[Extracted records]
※ ※ ※

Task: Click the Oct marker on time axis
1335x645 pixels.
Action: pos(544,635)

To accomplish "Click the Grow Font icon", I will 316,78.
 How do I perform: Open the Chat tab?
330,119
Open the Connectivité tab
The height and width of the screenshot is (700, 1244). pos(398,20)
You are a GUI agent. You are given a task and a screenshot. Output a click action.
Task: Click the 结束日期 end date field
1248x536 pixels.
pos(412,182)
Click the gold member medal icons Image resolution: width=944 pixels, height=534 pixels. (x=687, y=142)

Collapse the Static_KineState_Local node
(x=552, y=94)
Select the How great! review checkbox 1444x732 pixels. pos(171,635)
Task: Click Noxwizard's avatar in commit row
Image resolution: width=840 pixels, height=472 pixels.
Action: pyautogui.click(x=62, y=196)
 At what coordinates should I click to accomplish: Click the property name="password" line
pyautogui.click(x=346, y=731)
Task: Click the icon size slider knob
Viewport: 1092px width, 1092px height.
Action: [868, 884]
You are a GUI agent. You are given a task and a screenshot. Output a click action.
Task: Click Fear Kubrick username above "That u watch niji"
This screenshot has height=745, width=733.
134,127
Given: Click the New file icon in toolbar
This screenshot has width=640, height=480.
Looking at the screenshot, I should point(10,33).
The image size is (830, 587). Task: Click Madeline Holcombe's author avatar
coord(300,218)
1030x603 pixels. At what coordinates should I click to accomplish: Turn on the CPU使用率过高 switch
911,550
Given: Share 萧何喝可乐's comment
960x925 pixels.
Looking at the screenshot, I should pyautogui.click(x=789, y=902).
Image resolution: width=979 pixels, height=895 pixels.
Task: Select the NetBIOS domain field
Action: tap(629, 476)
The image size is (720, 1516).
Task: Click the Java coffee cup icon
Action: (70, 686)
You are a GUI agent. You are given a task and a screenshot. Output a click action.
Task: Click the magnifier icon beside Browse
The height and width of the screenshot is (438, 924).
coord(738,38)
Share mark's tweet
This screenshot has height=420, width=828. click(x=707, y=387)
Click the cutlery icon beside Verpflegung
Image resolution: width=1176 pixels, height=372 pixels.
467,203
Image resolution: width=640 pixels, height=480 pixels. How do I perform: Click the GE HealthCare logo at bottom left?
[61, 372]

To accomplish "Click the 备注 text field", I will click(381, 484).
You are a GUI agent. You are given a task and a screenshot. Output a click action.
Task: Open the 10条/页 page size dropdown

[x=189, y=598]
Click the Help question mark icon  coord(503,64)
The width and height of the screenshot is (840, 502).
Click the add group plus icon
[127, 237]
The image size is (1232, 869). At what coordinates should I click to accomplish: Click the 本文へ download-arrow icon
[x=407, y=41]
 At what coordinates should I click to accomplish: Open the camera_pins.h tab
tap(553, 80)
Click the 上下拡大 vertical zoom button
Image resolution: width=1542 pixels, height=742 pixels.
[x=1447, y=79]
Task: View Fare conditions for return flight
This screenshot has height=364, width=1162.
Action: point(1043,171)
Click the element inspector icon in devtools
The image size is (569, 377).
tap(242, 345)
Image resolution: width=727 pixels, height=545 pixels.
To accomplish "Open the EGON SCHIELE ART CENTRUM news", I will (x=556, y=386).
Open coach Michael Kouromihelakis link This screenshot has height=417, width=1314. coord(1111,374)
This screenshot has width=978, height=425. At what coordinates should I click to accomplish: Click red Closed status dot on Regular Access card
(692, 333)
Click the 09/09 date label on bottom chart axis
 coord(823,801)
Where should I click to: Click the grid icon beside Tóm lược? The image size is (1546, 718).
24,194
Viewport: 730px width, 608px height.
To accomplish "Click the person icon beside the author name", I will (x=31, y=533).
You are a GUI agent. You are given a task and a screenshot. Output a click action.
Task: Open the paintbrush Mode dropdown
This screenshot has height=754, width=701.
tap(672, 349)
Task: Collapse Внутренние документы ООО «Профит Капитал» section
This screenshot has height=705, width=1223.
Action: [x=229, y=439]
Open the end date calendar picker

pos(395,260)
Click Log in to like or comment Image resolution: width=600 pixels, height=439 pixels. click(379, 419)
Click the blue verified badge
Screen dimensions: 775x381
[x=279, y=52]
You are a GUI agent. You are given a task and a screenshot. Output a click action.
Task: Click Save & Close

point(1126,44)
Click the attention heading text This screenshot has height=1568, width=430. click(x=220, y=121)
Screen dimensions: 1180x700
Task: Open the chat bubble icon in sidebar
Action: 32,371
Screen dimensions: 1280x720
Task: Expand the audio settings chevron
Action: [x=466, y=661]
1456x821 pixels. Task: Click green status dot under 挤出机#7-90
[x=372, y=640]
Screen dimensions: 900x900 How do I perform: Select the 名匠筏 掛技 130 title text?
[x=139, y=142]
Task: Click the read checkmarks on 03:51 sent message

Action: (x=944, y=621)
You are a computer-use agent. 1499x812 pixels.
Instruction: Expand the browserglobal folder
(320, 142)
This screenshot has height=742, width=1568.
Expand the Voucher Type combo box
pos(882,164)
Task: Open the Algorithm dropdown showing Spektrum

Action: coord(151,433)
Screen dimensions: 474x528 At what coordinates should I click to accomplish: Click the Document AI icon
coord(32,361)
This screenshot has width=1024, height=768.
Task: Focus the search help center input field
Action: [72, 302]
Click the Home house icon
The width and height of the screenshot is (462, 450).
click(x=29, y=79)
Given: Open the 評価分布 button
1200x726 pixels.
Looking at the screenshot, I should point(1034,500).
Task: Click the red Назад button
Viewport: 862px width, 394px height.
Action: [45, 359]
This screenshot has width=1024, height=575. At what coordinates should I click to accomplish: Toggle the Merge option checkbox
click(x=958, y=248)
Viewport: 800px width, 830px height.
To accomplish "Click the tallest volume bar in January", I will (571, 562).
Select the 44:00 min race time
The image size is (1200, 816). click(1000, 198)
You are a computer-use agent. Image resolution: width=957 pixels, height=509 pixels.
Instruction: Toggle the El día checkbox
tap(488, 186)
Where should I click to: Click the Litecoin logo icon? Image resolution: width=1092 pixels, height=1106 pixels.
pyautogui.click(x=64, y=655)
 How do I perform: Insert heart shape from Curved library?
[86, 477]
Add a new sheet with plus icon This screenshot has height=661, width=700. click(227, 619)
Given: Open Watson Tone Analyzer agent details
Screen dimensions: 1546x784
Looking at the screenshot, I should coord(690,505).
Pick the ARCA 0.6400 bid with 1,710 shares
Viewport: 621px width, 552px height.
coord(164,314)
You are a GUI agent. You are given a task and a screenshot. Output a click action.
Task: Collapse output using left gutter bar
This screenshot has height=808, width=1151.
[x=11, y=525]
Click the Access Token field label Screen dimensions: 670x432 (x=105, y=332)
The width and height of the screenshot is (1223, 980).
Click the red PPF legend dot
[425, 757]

※ ※ ※

Each line of the data that has the string "will" should be returned.

→ **Task answer**
To accomplish "Click the Grow Font icon", I will 316,78.
To accomplish "Click the 备注 text field", I will click(381, 484).
To accomplish "Open the EGON SCHIELE ART CENTRUM news", I will (x=556, y=386).
To accomplish "Click the person icon beside the author name", I will (x=31, y=533).
To accomplish "Click the tallest volume bar in January", I will (571, 562).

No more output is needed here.